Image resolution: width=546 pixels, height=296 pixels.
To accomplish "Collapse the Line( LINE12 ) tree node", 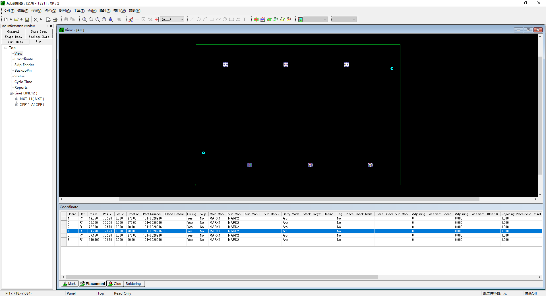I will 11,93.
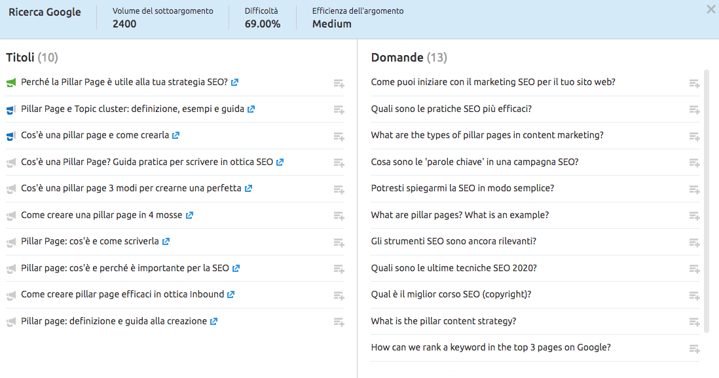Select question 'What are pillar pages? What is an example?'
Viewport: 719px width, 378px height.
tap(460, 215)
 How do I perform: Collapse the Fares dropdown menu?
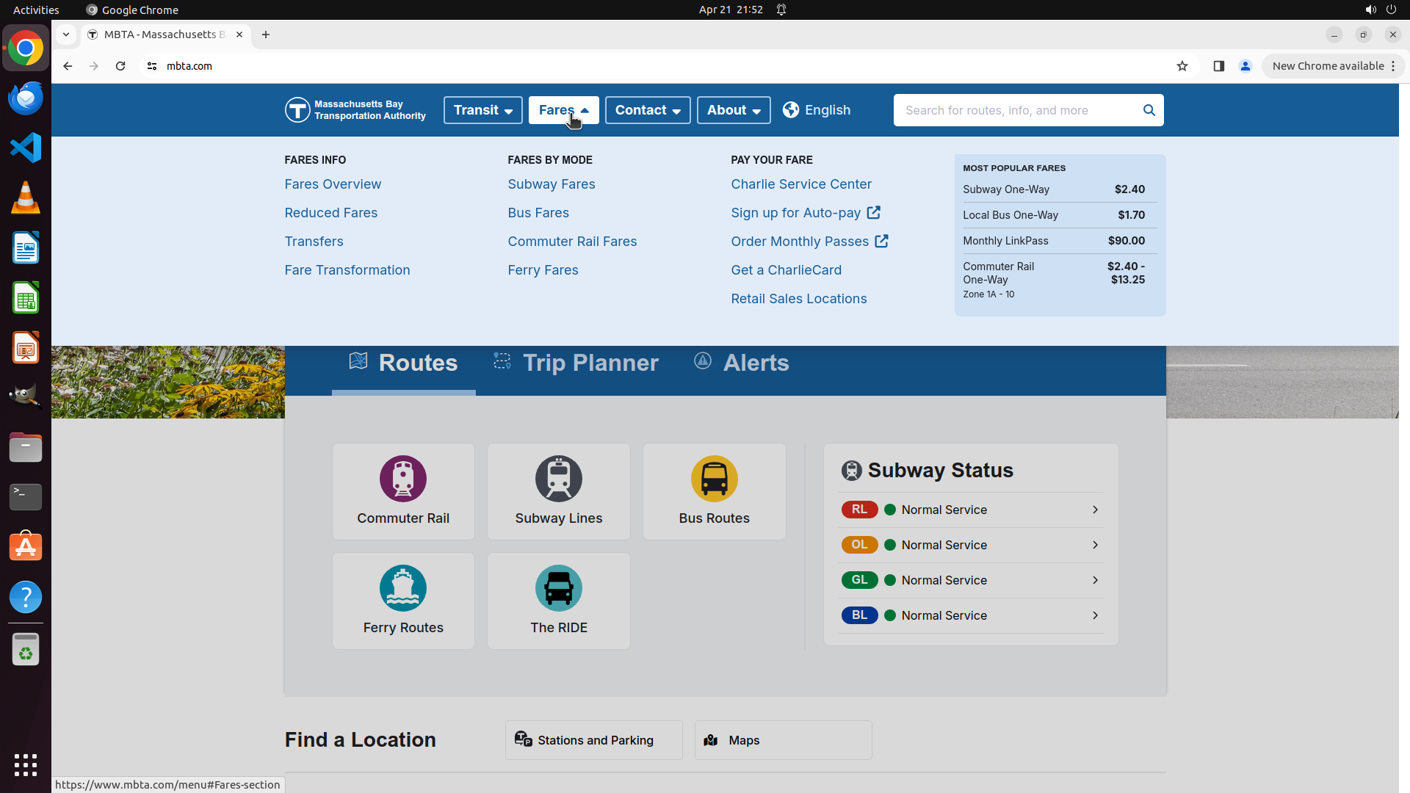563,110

--- DIRECTIVE ---
Could you update the listing from the line containing "How do I perform: Collapse" through the end of the listing by changing "Fares" to "Flights" and leaving everything else the same? Please omit the pictures.

--- COMPLETE RESPONSE ---
 How do I perform: Collapse the Flights dropdown menu?
563,110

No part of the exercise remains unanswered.